Bande dessinée : Une pétition réclame la suspension de la publication de « Niala », un album accusé de racisme

Encore un coup de la Cinquième colonne ? Les éditions Glénat ont dû affronter une tornade, doublée — ô misère ! — d’une pétition, alors que s’avançait la publication de Niala. Cette bande dessinée érotique devait sortir le 10 mars. Mais, revirement, l’éditeur s’est retrouvé au milieu d’une vilaine polémique. Selon ses détracteurs, elle reprendrait « les principes des bandes dessinées racistes des années 50 ».

Niala, le prénom sonnait délicieusement, mais le titre a manifestement fait voir rouge. Une histoire de jungle, où cette héroïne, « pendant féminin de Tarzan, incarne l’esprit et y transmet avec patience et générosité sa maxime : le plaisir est le plus beau des remèdes, la solution à tous les différends, un délice qui éclaire les esprits et jamais ne doit générer la honte ».

Colons courageux et autres fondements

Mais les pétitionnaires et autres signataires n’ont pas vu la beauté où que ce soit. « Trouver cela en 2021 est inadmissible c’est une offense aux personnes racisées et aux femmes. Dans cette bande dessinée, Niala s’offre aux colons et est limitée à un objet sexuel. On en a marre de cette représentation qui nous crie que les colons sont courageux et méritent une récompense », indique l’auteur de la pétition, Sam Lybulan. 

Derrière ce nom, on ignore qui se cache : rien ne ressort sur internet quant à l’existence de la personne. Toujours est-il que, anonymat ou non, la pétition exige la suspension du livre réalisé par Jean-Christophe Deveney et Christian Rossi.

Interpellée sur Twitter, la maison a tenté d’apporter quelques arguments à ceux qu’on lui opposait par anticipation. Ainsi, était reproché aux auteurs d’avoir opté pour « l’humour et de tourner en dérision les anciens principes, mais le fait mal et met en évidence une œuvre raciste, qui appelle à la fétichisation et au sexisme ».

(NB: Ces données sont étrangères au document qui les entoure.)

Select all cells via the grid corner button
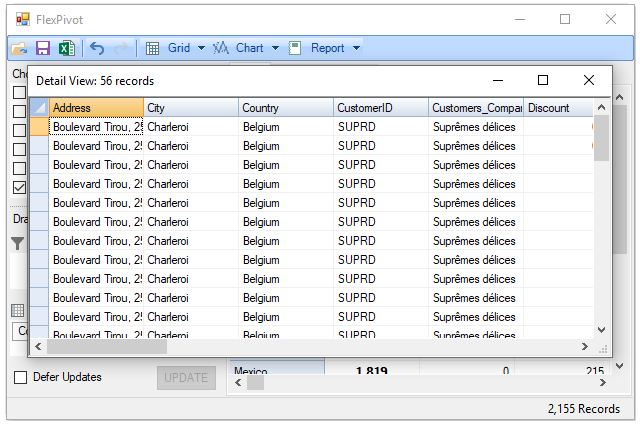 click(39, 108)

Niala, des clichés détournés

Pour l’éditeur, ce livre ne cherche « ni à fétichiser ni à rabaisser son héroïne. Ce sont au contraire les colonisateurs, les évangélisateurs et leur société dite “civilisée” qui sont tournés en ridicule. Il s’agit d’une parodie des BD colonialistes des années 50, qui en reprend les clichés ».

Et les stéréotypes qui sont reprochés sont « justement, volontairement mis dans la BD pour être démantelés et tournés en dérision. Le résumé qui a été communiqué à propos de ce livre se voulait second degré », Glénat BD. 

Cependant, elle reconnaît que ce dernier « à l’évidence […] était sans doute maladroit et laissait entendre que la BD était porteuse d’idées très opposées à son propos et aux opinions des auteurs. Nos équipes le corrigent ».

Bien que Le Figaro assure de la disparition du synopsis de la bande dessinée, ce dernier est toujours disponible au moment de la mise en ligne de cet article.

Depuis le début de la journée, une dizaine de comptes sur Facebook, et quelques dizaines d’autres sur Twitter, ont appelé à rejoindre la pétition qui compte maintenant plus de 1200 signatures. La première question venant à l’esprit — en vertu du saint adage incitant à ne pas juger un livre sur sa couverture, et peut-être moins encore sur sa 4e de couverture — est de définir combien de personnes bien intentionnées ont lu le livre, avant de le vouer aux gémonies.

Dérapage sans contrôle ?

Toutefois, on signale bel et bien une planche démontrant une relation sexuelle — de toute évidence une fellation, administrée par Niala à un jeune garçon. La seule cependant visible et présentée en guise d’extrait sur des sites de vente.

En septembre 2018, la maison avait été confrontée à une pareille salve, alors qu’elle publiait la BD Petit Paul, de Bastien Vives. Certes classé dans une collection, Porn Pop, qui se voulait « un pied de nez à l’ordre moral, la sexualité bien-pensante qui rassure… qui emmerde », d’après la préfacière, Céline Tran, le livre réunissait un joli nombre de pas de côtés, tout aussi difficiles à admettre.